The problem with pornography is that you rely on the site owners to filter the content and judge it. Some 14 year old runaway found on Sunset Strip and offered $500 to be filmed being "probed" in all her "offices" is illegal in most countries, you watch it you're a party to child abuse. Someone finds out that you watched it on your company machines, it hits the media and next thing your company's name is mud and your investors are pulling out faster than Johnny Sins having done the deed!
Security is important in the adult entertainment industry too, so these companies hire security testers to check the security of their websites. I've had to sit in an open plan office working on porn and other sites that would usually be inappropriate to view in the workplace at the direct instruction of my boss.
The only example I can think of is that owners of pornographic websites are constituents of MP's too.
I'm not sure exactly what that case would be in that situation, but it shouldn't be the parliamentary authorities place to decide whether there's a case for accessing that material or not.
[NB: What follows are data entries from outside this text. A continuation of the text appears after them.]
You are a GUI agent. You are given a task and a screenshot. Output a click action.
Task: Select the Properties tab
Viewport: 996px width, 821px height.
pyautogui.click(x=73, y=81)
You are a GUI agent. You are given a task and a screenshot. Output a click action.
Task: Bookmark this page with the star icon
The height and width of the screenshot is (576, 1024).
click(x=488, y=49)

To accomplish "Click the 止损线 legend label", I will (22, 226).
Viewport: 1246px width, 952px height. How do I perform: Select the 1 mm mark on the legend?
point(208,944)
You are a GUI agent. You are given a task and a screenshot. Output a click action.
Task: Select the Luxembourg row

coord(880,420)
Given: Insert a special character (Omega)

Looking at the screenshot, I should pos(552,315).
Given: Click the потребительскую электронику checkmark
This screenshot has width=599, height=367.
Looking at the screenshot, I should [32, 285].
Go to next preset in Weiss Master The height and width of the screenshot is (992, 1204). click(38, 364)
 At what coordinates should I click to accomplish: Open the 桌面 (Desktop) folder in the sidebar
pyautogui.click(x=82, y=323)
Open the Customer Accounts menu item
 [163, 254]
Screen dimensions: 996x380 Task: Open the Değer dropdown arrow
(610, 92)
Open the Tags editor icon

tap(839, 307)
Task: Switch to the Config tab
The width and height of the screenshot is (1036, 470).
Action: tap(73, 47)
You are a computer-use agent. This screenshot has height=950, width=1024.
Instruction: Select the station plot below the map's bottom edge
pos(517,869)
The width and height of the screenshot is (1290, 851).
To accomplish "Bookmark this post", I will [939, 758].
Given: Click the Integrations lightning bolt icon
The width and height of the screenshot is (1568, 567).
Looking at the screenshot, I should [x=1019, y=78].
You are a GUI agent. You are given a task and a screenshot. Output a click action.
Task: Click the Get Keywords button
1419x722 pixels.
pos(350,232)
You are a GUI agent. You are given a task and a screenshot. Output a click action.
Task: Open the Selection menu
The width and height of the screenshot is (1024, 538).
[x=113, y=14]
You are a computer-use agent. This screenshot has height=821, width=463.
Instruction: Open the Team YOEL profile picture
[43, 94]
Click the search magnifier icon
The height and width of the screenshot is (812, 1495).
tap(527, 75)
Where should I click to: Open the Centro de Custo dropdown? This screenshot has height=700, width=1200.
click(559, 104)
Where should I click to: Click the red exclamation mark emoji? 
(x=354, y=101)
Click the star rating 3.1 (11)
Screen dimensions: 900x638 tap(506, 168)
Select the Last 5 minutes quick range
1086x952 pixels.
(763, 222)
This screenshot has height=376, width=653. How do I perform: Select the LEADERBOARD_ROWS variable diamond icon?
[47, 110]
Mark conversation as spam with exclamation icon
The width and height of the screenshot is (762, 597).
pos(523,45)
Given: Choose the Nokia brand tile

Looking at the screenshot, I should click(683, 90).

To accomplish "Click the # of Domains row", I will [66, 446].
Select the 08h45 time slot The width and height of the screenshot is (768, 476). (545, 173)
It's not a traditional employer / employee relationship.
"The figures are down on 2016, when 113,208 access were made - indicating a continuing trend of either greater care or loss of libido on the part of MPs."
Or maybe last year's 113,208 passed the word around when they found the filter, and only another 30,876 have tried this year.
"The figures are down on 2016, when 113,208 access were made - indicating a continuing trend of either greater care or loss of libido on the part of MPs."
Or maybe last year's 113,208 passed the word around when they found the filter, and only another 30,876 have not found the proxy settings yet?
Or maybe the filters are now up to date and not blocking as many sites because some are actually not pr0nz at all?
The figures are completely meaningless and totally subjective, and only reflect the sensitivities and the accuracy of the small number of individuals employed to come up with a black-list to push out to customers devices or services. Many URLs won't have even been visited by the vendor of the filtering product or service to confirm the real nature the content - they couldn't possibly visit every site. They may also be blocking based on URL string alone. There are plenty of web-pundits that publish to the blog-o-sphere and think it highly amusing to put their content behind a risqué URL, coz they think it's clever - only for it to be blocked by most filters by default and then wonder why they don't get any hits.
They could keep all of parliaments internet connection records and make them public so that the people that elect these officials into office can vote out all the lazy MP's that are watching porn all day. (at least I hope that's all they are doing at work...)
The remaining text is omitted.